Aufklärungssystem Heron 1 im Landeanflug
© Bundeswehr/Susanne Hähnel
KategorieMeldung

Drohnen sind fester Bestandteil des Arsenals

Sie fliegen über Krisengebieten. Sie bekämpfen Ziele. Sie lassen Medizin und Notrationen der Zivilbevölkerung zukommen. Sie klären auf. Je vielseitiger sich ihre Einsatzmöglichkeiten entwickeln, desto stärker werden sie weltweit diskutiert: Drohnen.

Experten sind sich dabei trotz unterschiedlichster Bewertungen zumindest insoweit einig: Drohnen sind mittlerweile ein fester Bestandteil von heutigen Konflikten.

Konflikte sind komplexer geworden

Aktuelle Konflikte sind über die Jahre hinweg komplexer geworden. Schon lange geht es nicht mehr nur um Staat gegen Staat oder Armee gegen Armee. Häufig stehen unterschiedliche staatliche wie nicht staatliche Parteien in komplizierten und schwer durchschaubaren Beziehungen zu- und gegeneinander. Die Grenzen zwischen bewaffneten Konflikten, Terrorismus und organisierter Kriminalität verschwimmen. Gerade der internationale Kampf gegen den Terrorismus generierte in großem Umfang den weltweiten Einsatz von Drohnen.

Diese würden, so Stefan Oeter, Professor des Lehrstuhls für Öffentliches Recht, Völkerrecht und ausländisches Öffentliches Recht an der Universität Hamburg, für die heutigen Konflikte immer wichtiger werden. Während Aufklärungen per Flugzeuge nur einen Ausschnitt einer Situation zeigen, übertragen Drohnen in Echtzeit viel umfangreicher, ergänzt er. Somit seien sie ein effektives Instrument gegen den Terrorismus, der eine stetige Bedrohung für die Sicherheit vieler Staaten bildet. Eine Sicherheit, nicht zuletzt des Volkes, ohne die auch Menschenrechte vom Staat nicht garantiert werden können. Menschenrechte, die andererseits – wie Kritiker betonen – auch gerade durch Drohneneinsätze verletzt werden können.

Entscheidung über Einsatz trifft immer noch der Mensch

Dabei ist es juristisch irrelevant, ob Menschen aus einem bemannten Flugzeug oder aber aus einer unbemannten Drohne erschossen werden, erklärt der promovierte Völkerrechtler Robert Frau vom Lehrstuhl für Öffentliches Recht, insbesondere Völkerrecht, Europarecht und ausländisches Verfassungsrecht der Europa-Universität Viadrina Frankfurt (Oder).
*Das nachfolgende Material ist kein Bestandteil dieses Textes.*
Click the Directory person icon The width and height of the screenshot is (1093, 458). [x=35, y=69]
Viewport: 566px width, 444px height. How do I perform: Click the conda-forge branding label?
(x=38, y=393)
Die Entscheidung, ob ein Waffeneinsatz durch eine Drohne erfolgt, trifft immer noch der Mensch und nicht die Drohne. Daher ist auch der Einwand, der Mensch trete mit Drohnen seine Verantwortung an eine Maschine ab, nicht richtig.

Entscheidend sind die rechtlichen Rahmenbedingungen unter denen ihr Einsatz erfolgt. Liegt ein bewaffneter Konflikt vor, finden die Regeln des humanitären Völkerrechts Anwendung, die durchaus die gezielte Tötung von militärischen Gegnern erlauben und die menschenrechtlichen Vorgaben jedenfalls in Teilen verdrängen. Außerhalb bewaffneter Konflikte bleibt es bei den sicher restriktiveren menschenrechtlichen Vorgaben.

Force Protection ist ein wichtiger Aspekt

Vor allem aber die Vorteile von Drohnen stehen nicht selten im Schatten. „Force Protection ist ein Aspekt, der unbedingt beachtet werden muss“, so Frau. Ein Staat dürfe und müsse seine Truppen schützen. Aus rechtlicher Sicht wäre daher gegen Beschaffung und Einsatz auch von bewaffneten Drohnen durch die Bundeswehr im Grundsatz nichts einzuwenden. Bislang setzt die Bundeswehr in Afghanistan die von einer israelischen Firma und Airbus geleaste Heron 1 ausschließlich zur Aufklärung ein. Sie macht damit gute Erfahrungen. Die Heron 1 soll ab November auch in Mali als Aufklärungsmittel eingesetzt werden.

Allwetterfähiges Fluggerät

Weiter sind die Vertragsverhandlungen zwischen der Bundeswehr und ebenjenen Unternehmen zum Leasen der Drohne Heron TP im Gange. Die bewaffnungsfähige Heron TP ist für mittlere Flughöhen und lange Flugzeiten ausgelegt. Das allwetterfähige Fluggerät wird vorranging zur Aufklärung eingesetzt und kann Bilddaten in Echtzeit übertragen. Ob die Drohne mit oder ohne Bewaffnung eingesetzt wird, soll im jeweils konkreten Fall der Deutsche Bundestag entscheiden.